Not at all. I'm not suggesting for one second that the father's opinion always wins the day no matter what it is. I do tend to favor the side that promotes allowing the baby to live, but not always, and it's possible that the desire to allow the baby to live is not moral at all.
Quote:Obviously, in our hypothetical, the mother doesn't want to have the child. Her reasons could be many and each would have a different bearing on the issue of what she should do.
For instance, let's assume she wants an abortion because she is afraid that the birth will result in her death. This would support her moving forward, and emphasize the selfishness of the father's desires.
But let's assume that she never wanted a child and doesn't want this one, while the father has longed for little else.
Can she go ahead with the abortion? Legally, yes but should she? The conflict has destroyed her relationship with the father but she can go through nine months of discomfort and angst and allow him to be fulfilled as a person. It's hard for me to accept that in such an equation, the mother has the moral advantage.
This was my point - irrespective of the legality of abortion, irrespective of the morality of it, there should be consideration of the wishes of both mother and father.
This is still part of your answer to my second question and erroneously reverts back to the origianl scenario rather than addressing the flipped scenario.
Yes, but my answer really is not dependent upon which partner takes which position.
Again, I tend to lean towards supporting whomever wishes to keep the baby, but this doesn't unerringly validate such a position nor discount the validity of the opposing position.
You haven't been flippant or rude, just evasive, but I think it is unintentionable. You're just too used to making the argument from only one perspective. Flip it around and see if your basis for the argument still holds when it is the father who does not want the pregnancy and the mother wishes to keep it.
I certainly do not believe that the father's wishes should be the decisive factor, but I do not believe that the mother's wishes should be either.
Even in the event that the dispute destroys the relationship, the right to decide doesn't necessarily default to the mother --- morally (obviously it does legally).
If we can fashion a highly improbable, but possible hypothetical where the moral foundation of each parents position are identically sound, and yet they remain opposed I think a tie goes to the baby.

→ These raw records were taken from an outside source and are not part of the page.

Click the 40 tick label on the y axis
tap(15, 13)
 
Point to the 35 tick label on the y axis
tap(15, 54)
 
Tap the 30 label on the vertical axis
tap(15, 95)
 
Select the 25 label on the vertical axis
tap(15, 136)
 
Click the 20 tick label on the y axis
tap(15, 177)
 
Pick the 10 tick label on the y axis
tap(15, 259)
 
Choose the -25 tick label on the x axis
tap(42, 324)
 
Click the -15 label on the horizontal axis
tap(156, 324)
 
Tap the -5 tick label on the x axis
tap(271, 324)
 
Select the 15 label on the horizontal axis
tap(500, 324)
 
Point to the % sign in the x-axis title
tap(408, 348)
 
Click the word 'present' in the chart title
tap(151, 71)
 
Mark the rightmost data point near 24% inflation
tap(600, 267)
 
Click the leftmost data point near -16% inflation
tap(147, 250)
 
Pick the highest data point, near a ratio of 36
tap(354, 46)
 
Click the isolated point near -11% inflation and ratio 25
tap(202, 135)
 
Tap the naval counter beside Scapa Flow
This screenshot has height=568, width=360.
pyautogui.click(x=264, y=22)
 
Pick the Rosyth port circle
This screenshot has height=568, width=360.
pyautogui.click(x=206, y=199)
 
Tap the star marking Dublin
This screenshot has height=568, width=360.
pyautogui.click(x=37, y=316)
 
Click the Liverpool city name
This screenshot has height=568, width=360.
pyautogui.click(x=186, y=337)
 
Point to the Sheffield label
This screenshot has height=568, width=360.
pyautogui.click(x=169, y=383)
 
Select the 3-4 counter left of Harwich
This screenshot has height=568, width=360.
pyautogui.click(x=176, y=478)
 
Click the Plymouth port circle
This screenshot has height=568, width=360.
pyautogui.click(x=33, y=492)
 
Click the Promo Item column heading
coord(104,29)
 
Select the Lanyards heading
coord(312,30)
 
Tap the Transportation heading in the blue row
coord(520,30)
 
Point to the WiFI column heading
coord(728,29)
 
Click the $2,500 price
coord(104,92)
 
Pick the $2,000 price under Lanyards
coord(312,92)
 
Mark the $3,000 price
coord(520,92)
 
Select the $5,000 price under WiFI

If the woman wants to abort and she invokes her legal right to go forward with it, I might be disappointed but I would never suggest that her decision automatically implies immorality.
My problems with CJ's comments were multiple
1) She asserted that a man's opinion on this issue is irrelevant
2) She has taken a convenient comfort in the certainty of legality that I doubt she really holds.
3) She asserts that no matter why the woman wants an abortion it is OK that she gets one.
Many of the positions people take are dependent upon the way the issue is framed.
I appreciate consistency, and I expect that many self-described pro-choicers would have considerable difficulty with abortions that were performed because
* The parents believed the child was homosexual
* The parents believed the child would never become a super-model
* The parents believed the child would be too dark skinned
If one accepts the position that a woman's choice to abort is (legally and morally) inviolate then one must accept the three instances above and any others that conflict with parallel morals.
Does the Right to Choose really trump all other issues of morality?
Hope you'll take the time to reply. I think this can be a constructive exploration for all of us.